Адорно полагал, что это компульсивное невротическое деление на «до полудня» и «после полудня» весьма символично для американской массовой культуры. Вместо противостояния общественным противоречиям граждане их невротически интернализируют; разделив время на работу и удовольствие, они вместо самореализации получают самоотчуждение. То, что Адорно отыскал в американских астрологических колонках, Маркузе посчитал в целом верным как для американского, так и для любого другого развитого индустриального общества. В «Эросе и цивилизации» он выражает надежду на радикальную трансформацию этих обществ, на освобождение принципа удовольствия от диктатуры принципа производительности, на то, что люди смогут вернуть эрос себе, став целостными, самореализовавшимися и свободными.
Фрейд полагал, что такая трансформация невозможна, что цивилизации придется обменять свободу на безопасность. Соединенные Штаты 1950-х годов казались цивилизацией, сместившейся от свободы к безопасности, хотя риторически позиционировали себя противоположным образом. Ричард Йейтс рассказывал, что его роман «Дорога перемен», напечатанный в 1961 году, но начатый еще в 1955-м, был написан про эпоху «слепого, отчаянного желания любой ценой зацепиться за надежность и безопасность»{506}. Америка была запугана коммунизмом и холодной войной; деятельность Никсона и Маккарти в Комиссии по расследованию антиамериканской деятельности привела к тому, что мужчины и женщины боялись свободно говорить и независимо действовать. На американское, как, по сути, и на любое другое цивилизованное общество, считавшее себя в 1950-х годах свободным и процветающим, была надета, по мнению Маркузе, смирительная рубашка конформизма.
Главная мысль книги Фрейда «Недовольство культурой» состоит в том, что видимый прогресс цивилизации связан с подавлением, которого невозможно избежать. Маркузе возражал против такого пессимизма. В развитых индустриальных обществах, таких как Соединенные Штаты, нехватка ресурсов, которая, согласно Фрейду, определяет необходимость ограничения принципа удовольствия в пользу принципа реальности, больше не имеет значения. «Сам прогресс цивилизации, направляемый принципом производительности, достиг уровня производительности, при котором социальная потребность в расходовании энергии влечений на отчужденный труд могла бы значительно сократиться»{507}, – пишет Маркузе. Точка зрения Фрейда о дефиците ресурсов могла иметь значение для ранних периодов истории, полагает он, но сейчас мнимый дефицит функционирует идеологически, чтобы мы продолжали работать, когда часть этой работы становится избыточной для удовлетворения потребностей, и этот избыток поддерживает господство капиталиста над рабочим.

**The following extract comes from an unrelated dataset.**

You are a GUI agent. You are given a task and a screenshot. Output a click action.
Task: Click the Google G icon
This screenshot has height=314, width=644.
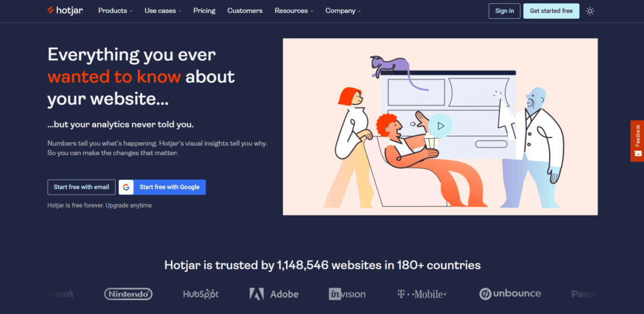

Идеологическая функция тяжкого упорного труда, по-видимому, все еще имеет значение. В 2013 году в статье под названием «О феномене бесполезных работ» анархист, антрополог и активист движения Occupy Дэвид Гребер заметил, что еще в 1930 году экономист Джон Мейнард Кейнс предсказал, что к концу столетия технологии будут достаточно развиты для того, чтобы в таких странах, как Великобритания и США, можно было работать по пятнадцать часов в неделю. Гребер, как и Маркузе, полагает, что в технологическом смысле мы вполне способны сократить наше рабочее время. И тем не менее этого не произошло. «Вместо этого, – говорит Гребер, – технологии были выстроены таким образом, чтобы заставить нас работать еще больше. Толпы людей в Европе, и особенно в Северной Америке, тратят все свое рабочее время, выполняя задания, в необходимость которых не верят сами. Такая ситуация наносит глубокий моральный и духовный вред. Это шрам поперек нашей коллективной души. Тем не менее никто об этом практически не говорит»{508}. То, что Маркузе назвал «безотрадностью и несправедливостью условий труда» и «мирным подчинением» рабочих «социальной системе буржуазного мира», сегодня не менее верно, чем шестьдесят лет назад.

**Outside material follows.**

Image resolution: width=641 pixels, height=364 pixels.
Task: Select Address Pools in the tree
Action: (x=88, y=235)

Но в «Эросе и цивилизации» Маркузе не предъявляет претензий к бесполезным работам per se; он скорее утверждает, что возросшая производительность устранила при помощи отчужденного труда дефицит, требовавший нашей усердной работы. Наша проблема в развитых индустриальных обществах как тогда, так и сейчас не дефицит, а отсутствие справедливого распределения ресурсов. Оптимистическое представление Маркузе выглядит следующим образом: сокращенный рабочий день, насущные потребности каждого удовлетворяются путем улучшенного распределения товаров и услуг, лучшего разделения труда – и в результате происходит освобождение эротических энергий. Такое освобождение, считает Маркузе, освободит нас от той генитальной фиксации, которой столь много внимания уделял Вильгельм Райх. Перестав быть простым инструментом труда, тело может быть ресексуализировано. Маркузе полагал, что философия слишком долго рассматривала «бытие» как чистое, абстрактное сознание. Эрос был подчинен Логосу. Капитализм тоже ограничивал Эрос, сводя его к генитальному превосходству и заставляя работать на службе у моногамии и воспроизводства.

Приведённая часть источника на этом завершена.